Creating value for customers means providing useful products and services that customers consider worthy of their time, energy and money. For customers to find value in a product or service, its perceived benefits need to outweigh its cost. Creating value means maximizing benefits within an acceptable price point.

Benefits and cost are the two key components of customer value. Benefits can include aspects like quality, popularity, accessibility, convenience and longevity. Increasing your benefits without increasing your cost can raise the value of your product or service for your customers.

Step 1:  Understand what drives value for your customers

Talk to them, survey them, and watch their actions and reactions. In short, capture data to understand what is important to your customers and what opportunities you have to help them.

After figuring this out, you need to separate the value-generating activities from the wasteful ones. There are 7 types of waste in Lean and they are categorized as necessary and pure. The former support the value adding activities while the latter can only damage your process.

Understanding and identifying the value that your company brings to your customers will help you keep great connections with them. This way, you will be also able to boost the profits that your business generates.

Step 2:  Understand your value proposition

The value customers receive is equal to the benefits of a product or service minus its costs.  What value does your product or service create for them? What does it cost them–in terms of price plus any ancillary costs of ownership or usage (e.g., how much of their time do they have to devote to buying or using your product or service?)
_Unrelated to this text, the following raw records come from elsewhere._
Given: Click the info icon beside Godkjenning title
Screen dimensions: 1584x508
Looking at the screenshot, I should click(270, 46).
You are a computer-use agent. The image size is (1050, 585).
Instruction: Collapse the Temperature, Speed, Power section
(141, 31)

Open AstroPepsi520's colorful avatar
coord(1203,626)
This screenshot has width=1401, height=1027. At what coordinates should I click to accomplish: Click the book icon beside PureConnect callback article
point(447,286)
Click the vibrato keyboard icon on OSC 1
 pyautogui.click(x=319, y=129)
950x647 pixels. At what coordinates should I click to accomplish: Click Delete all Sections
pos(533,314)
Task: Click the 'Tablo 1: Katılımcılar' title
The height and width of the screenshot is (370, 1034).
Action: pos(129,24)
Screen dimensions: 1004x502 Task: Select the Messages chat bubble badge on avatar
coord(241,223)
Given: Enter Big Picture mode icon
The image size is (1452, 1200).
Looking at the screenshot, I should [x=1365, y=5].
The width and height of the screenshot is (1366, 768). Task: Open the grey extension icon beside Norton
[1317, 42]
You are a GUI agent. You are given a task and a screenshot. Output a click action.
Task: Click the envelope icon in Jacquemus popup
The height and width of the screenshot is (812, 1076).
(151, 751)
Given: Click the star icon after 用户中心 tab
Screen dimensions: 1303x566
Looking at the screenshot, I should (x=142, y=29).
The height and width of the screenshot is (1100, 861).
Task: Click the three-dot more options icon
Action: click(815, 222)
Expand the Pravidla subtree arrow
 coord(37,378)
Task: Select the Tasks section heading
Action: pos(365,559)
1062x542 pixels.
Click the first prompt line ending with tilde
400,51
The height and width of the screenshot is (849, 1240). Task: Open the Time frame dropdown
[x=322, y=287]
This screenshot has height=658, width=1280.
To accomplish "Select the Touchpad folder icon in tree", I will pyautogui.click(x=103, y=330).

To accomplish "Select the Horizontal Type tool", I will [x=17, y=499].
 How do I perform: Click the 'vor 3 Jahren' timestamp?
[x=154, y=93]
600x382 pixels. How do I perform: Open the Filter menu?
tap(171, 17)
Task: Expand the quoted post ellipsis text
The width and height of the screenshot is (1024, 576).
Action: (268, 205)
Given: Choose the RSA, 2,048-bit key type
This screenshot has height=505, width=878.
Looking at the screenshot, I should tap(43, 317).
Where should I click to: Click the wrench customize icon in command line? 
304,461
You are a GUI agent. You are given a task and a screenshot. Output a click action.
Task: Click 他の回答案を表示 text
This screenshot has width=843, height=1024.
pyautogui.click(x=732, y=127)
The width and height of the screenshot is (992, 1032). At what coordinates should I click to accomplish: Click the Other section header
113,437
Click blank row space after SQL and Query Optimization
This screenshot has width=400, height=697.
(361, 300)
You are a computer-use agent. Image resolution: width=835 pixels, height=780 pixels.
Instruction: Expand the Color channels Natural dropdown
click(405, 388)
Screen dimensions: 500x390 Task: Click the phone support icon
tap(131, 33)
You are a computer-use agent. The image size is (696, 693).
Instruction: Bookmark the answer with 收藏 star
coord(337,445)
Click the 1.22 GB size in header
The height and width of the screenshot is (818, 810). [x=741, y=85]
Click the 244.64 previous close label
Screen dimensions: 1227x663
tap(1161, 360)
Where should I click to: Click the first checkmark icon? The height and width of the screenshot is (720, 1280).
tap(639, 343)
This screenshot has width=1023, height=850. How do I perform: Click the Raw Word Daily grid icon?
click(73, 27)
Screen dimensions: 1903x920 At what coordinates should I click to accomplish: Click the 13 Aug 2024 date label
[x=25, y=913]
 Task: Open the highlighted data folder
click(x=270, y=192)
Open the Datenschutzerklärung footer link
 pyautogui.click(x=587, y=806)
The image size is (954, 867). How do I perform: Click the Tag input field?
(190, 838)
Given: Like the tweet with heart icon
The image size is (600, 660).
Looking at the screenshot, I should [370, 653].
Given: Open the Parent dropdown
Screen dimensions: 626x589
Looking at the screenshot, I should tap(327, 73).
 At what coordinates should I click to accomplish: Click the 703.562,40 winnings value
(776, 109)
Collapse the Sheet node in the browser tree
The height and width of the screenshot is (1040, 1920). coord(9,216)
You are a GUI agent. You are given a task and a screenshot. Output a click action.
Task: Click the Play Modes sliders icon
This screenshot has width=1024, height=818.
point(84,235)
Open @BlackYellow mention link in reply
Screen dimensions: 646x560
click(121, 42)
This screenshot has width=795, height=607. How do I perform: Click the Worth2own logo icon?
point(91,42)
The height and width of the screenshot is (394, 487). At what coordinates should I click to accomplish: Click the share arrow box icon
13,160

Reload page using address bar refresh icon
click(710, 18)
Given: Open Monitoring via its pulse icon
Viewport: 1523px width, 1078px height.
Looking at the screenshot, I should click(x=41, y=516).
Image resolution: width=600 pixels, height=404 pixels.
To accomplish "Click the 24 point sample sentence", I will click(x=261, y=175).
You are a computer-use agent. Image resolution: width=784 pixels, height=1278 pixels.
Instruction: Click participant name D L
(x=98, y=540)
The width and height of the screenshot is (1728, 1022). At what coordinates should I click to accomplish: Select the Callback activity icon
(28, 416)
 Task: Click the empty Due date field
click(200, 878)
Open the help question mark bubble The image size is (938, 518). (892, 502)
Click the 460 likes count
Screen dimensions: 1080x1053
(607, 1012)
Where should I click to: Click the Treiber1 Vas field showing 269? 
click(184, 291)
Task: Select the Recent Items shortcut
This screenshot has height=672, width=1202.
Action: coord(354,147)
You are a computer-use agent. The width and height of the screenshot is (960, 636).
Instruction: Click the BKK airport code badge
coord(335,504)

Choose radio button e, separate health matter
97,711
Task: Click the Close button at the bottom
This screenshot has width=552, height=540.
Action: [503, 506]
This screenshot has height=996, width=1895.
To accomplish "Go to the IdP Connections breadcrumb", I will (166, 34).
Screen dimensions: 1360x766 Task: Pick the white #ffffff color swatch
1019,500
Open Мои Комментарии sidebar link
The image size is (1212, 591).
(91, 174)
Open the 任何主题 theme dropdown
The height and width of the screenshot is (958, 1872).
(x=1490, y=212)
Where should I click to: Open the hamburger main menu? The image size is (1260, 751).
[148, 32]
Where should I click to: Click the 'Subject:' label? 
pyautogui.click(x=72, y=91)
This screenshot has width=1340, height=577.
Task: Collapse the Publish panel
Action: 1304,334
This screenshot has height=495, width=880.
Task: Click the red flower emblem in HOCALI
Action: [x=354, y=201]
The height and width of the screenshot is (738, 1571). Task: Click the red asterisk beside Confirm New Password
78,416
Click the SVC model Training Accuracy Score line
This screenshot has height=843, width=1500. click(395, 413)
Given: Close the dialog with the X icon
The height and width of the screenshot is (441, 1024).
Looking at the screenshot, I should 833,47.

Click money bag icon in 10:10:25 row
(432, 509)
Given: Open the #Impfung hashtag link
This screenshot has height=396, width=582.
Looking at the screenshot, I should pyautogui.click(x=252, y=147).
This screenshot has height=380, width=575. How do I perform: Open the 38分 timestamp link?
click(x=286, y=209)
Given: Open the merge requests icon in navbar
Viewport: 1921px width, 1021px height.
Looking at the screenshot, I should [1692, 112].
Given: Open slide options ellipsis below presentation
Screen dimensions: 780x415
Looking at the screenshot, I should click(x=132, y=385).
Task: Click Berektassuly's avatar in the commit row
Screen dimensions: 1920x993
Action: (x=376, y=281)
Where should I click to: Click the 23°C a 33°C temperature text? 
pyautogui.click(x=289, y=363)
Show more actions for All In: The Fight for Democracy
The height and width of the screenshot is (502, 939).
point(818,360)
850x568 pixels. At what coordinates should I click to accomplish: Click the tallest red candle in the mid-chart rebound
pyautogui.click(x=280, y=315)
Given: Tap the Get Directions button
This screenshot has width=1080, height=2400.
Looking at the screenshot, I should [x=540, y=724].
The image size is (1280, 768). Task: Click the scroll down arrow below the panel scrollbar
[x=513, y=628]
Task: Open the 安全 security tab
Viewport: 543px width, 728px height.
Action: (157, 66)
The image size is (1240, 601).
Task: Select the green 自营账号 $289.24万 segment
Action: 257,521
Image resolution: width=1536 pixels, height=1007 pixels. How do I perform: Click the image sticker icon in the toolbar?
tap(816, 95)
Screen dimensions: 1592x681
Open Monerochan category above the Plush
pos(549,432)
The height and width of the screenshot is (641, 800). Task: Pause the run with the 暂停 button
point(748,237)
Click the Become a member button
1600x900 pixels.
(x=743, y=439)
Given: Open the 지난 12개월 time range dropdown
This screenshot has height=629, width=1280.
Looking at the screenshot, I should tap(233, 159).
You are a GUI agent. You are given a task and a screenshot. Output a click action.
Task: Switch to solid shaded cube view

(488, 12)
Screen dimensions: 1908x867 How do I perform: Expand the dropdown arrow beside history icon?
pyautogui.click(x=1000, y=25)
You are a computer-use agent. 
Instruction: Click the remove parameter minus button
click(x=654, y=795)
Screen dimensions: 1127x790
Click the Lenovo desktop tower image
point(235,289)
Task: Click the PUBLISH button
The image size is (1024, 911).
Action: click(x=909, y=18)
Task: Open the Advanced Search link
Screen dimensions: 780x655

Step 3: Identify the customers and segments where are you can create more value relative to competitors

Different customers will have varying perceptions of your value relative to your competitors, based on geographic proximity, for example, or a product attribute that one segment may find particularly attractive.

Step 4:  Create a win-win price

Set a price that makes it clear that customers are receiving value but also maximizes your “take.” Satisfied customers that perceive a lot of value in your offering are usually willing to pay more, while unsatisfied customers will leave, even at a low price. Using “cost-plus” pricing (i.e., pricing at some fixed multiple of product costs) often results in giving away margin unnecessarily to some customers while losing incremental profits from others.

Step 5:  Focus investments on your most valuable customers

Disproportionately allocate your sales force, marketing dollars, and R&D investments toward the customers and segments that you can best serve and will provide the greatest value in return. Also, allocate your growth capital toward new products and solutions that serve your best customers or can attract more customers that are similar to your best customers.